In March 2007, together with other senior members of the Ngāpuhi iwi, she commissioned a report into the claims by Ngāpuhi at the Waitangi Tribunal, intended to stand alongside any decision by the Waitangi Tribunal. The report was published in 2012 and found that Ngāpuhi did not sign away its sovereignty and governance to the Crown. She was active in supporting Ngāpuhi's claims at the tribunal throughout its progress, and in January 2023 (shortly before her death) had worked to organise a meeting to discuss a recent tribunal report.

==Criticism==
Harawira was a polarising figure who was criticised by some political leaders and even sometimes by her own iwi for her style of activism. In 2011, co-leader of the Māori Party, Pita Sharples, said Harawira had turned up to a Māori Party meeting and had yelled and sung over the top of people speaking. Harawira was reported to have called Sharples' co-leader Tariana Turia a "snake" and a "bloody liar". Following the incident, the board of the Te Tii marae considered banning her from the marae for her behaviour, and a Ngāpuhi elder called her "a bully"; in response, she labelled him a "wimp", who "needs to grow a backbone".

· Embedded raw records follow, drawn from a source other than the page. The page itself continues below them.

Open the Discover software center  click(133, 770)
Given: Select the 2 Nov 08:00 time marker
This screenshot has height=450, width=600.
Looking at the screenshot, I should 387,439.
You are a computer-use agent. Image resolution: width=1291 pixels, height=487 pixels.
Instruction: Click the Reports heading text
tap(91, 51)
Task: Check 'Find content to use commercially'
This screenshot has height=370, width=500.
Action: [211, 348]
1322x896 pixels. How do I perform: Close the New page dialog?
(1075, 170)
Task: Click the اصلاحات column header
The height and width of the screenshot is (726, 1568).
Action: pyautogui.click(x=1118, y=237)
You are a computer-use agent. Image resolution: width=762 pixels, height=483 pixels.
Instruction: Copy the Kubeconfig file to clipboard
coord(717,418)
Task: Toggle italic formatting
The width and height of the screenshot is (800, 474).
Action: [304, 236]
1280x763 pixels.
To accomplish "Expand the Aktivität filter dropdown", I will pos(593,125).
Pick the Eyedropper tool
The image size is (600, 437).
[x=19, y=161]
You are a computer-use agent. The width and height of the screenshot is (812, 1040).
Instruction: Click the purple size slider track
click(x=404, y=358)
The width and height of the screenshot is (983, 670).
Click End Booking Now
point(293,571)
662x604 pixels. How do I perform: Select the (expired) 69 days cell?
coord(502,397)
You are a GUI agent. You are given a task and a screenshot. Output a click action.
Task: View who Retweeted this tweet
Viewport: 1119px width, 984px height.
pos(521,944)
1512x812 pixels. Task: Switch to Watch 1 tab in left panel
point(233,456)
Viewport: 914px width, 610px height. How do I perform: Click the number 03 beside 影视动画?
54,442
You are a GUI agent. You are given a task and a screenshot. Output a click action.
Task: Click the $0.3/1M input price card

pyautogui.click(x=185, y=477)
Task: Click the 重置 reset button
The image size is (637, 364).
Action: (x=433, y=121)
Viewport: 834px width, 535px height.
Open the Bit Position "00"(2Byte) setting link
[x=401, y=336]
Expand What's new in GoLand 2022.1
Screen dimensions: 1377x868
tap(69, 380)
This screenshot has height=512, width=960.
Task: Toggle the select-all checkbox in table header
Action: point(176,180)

News website Stuff suggested that prime minister John Key had "targeted" Harawira's style of activism in his annual speech on Waitangi Day in 2013, by referring to "headline-seekers" who distract from the real issues facing Māori. In response, Harawira noted the results from Māori activism in the 1970s, and said Māori "get benefits as a Treaty partner because we fight for them". She also observed that she had earned the respect of her own people, if not the Government, by "not compromising".

== Death and legacy ==
Harawira died on 25 January 2023, at age 90. The new prime minister Chris Hipkins, who had succeeded Jacinda Ardern in the office that day, paid tribute to Harawira during one of his first public addresses as prime minister:

I do want to acknowledge her passing, and I do want to send my condolences and my aroha [love] to her whānau [family]... There will be a lot of Kiwis who didn't agree with Titewhai Harawira, but no one could doubt her passion and her sincerity and her commitment to Māori.
 Hipkins also delivered a reflection written by Ardern: Each year as I arrived [at Te Tii marae] I hoped that what I had done for the past 12 months was good enough, because I knew if she didn't think so, I would soon be told.

Minister for Māori Development Willie Jackson also paid tribute, praising Harawira's commitment to change, as well as saying that she signified "the essence of the Māori renaissance period" and the period where activists began to promote the Māori language and the promises of the Treaty of Waitangi.